START Supplied records
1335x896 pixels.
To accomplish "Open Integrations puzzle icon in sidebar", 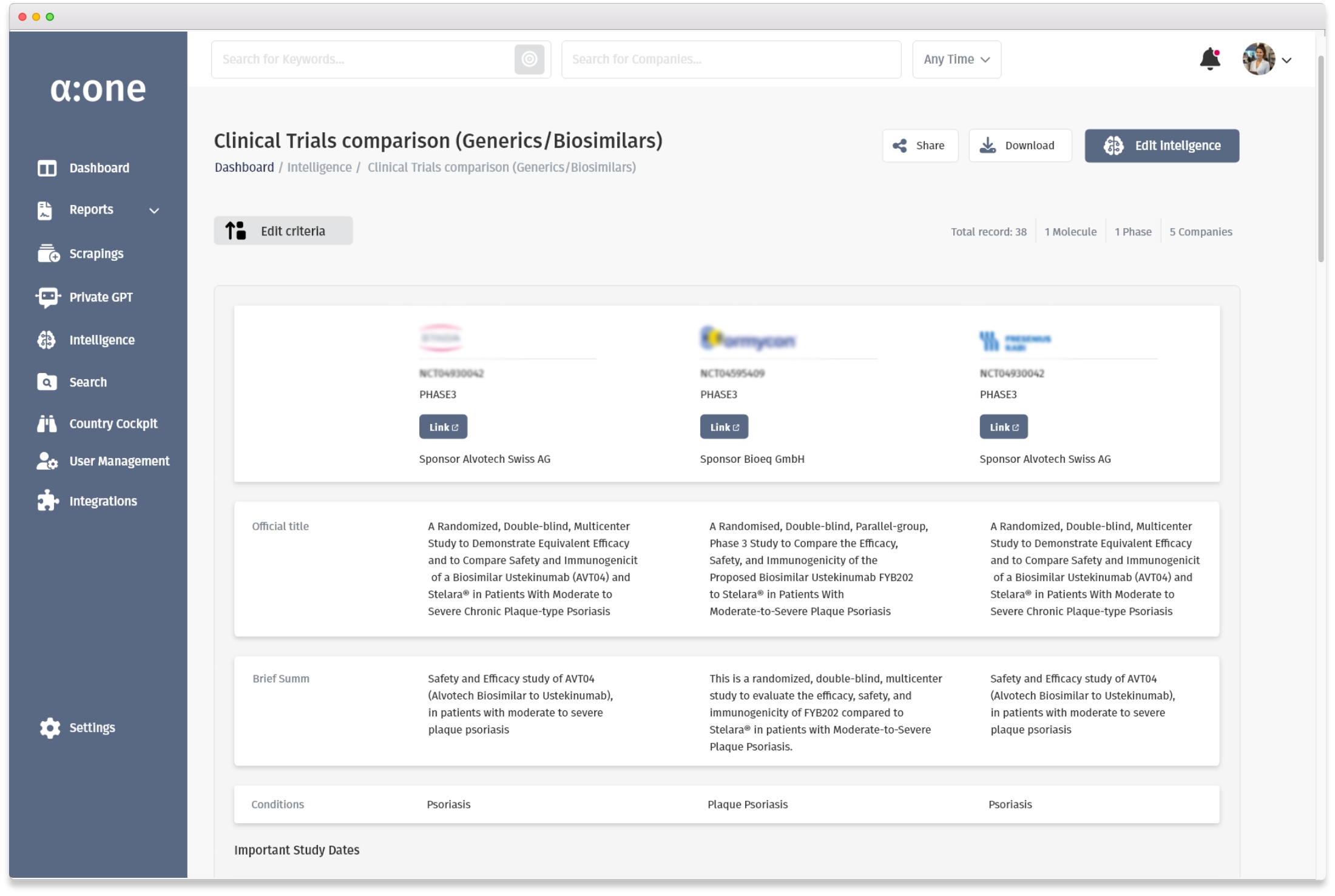I will 47,500.
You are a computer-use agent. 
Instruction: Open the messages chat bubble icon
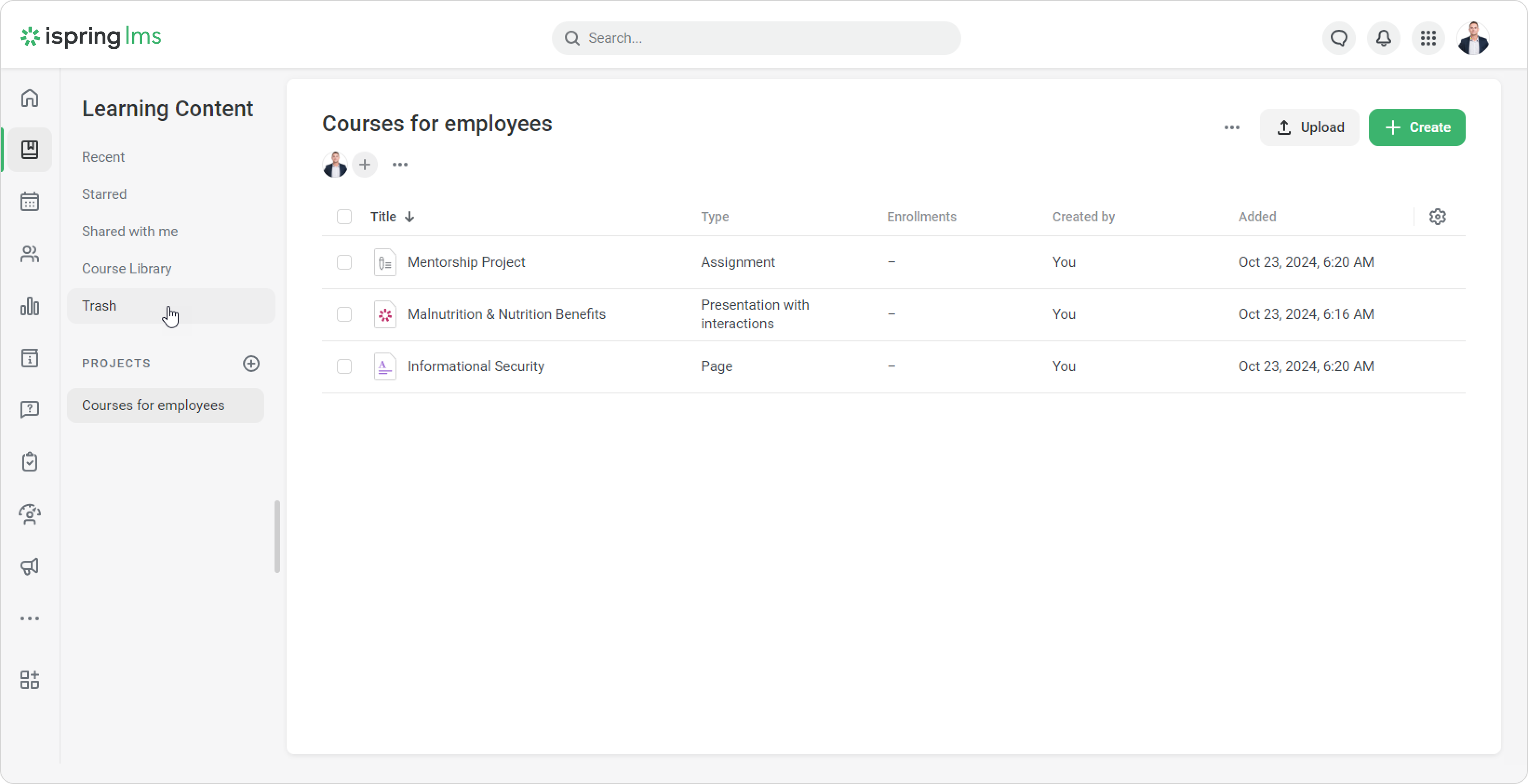(x=1339, y=39)
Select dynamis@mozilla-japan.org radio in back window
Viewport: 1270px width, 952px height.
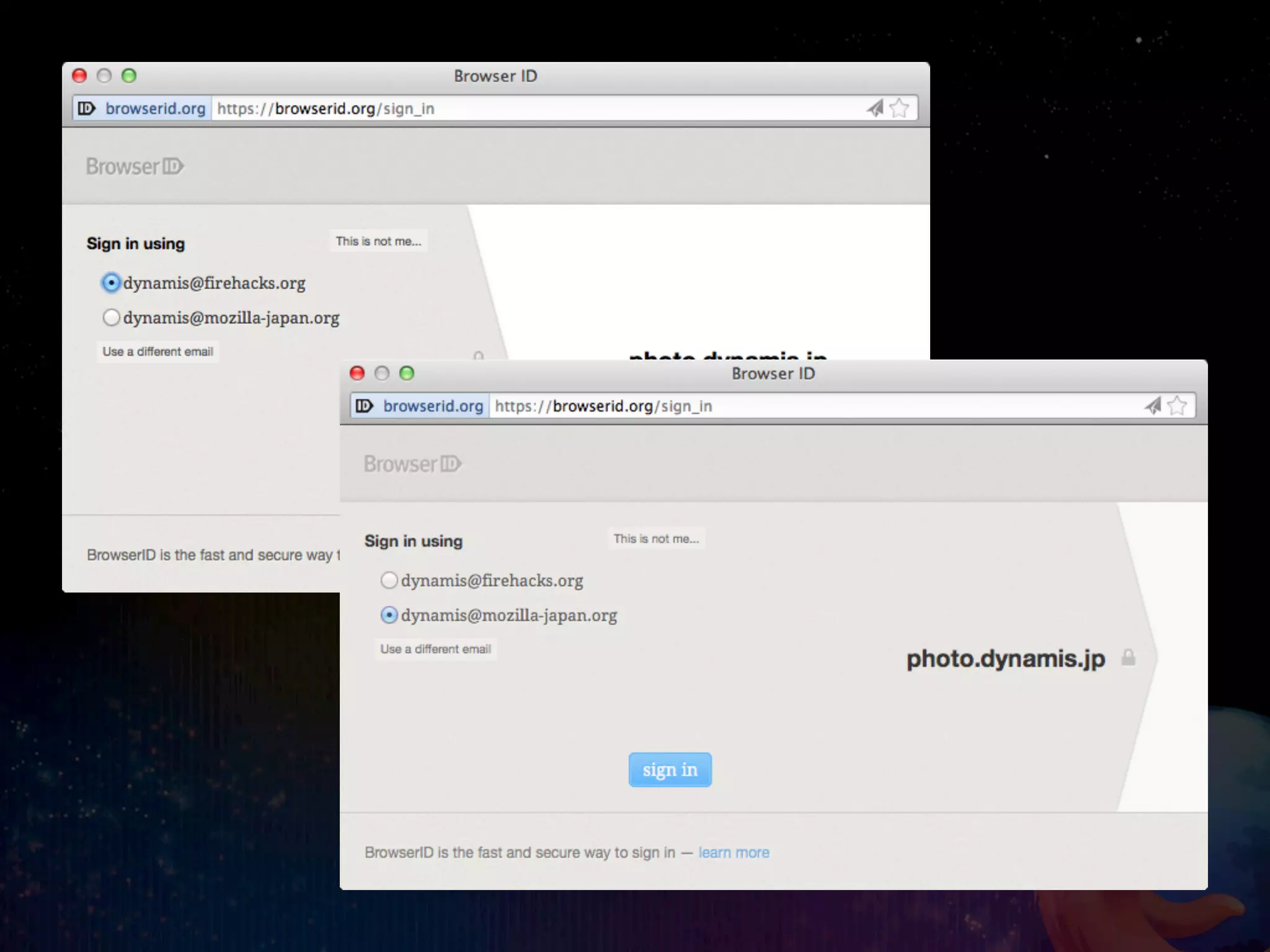[x=111, y=318]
END Supplied records
Action item: Reproduce exactly, and only, the part of the entries above that runs from the line with "Instruction: Open the" to the last line, both included. Pictures stay out.

Solved exercise:
Instruction: Open the messages chat bubble icon
(x=1339, y=39)
Select dynamis@mozilla-japan.org radio in back window
Viewport: 1270px width, 952px height.
[x=111, y=318]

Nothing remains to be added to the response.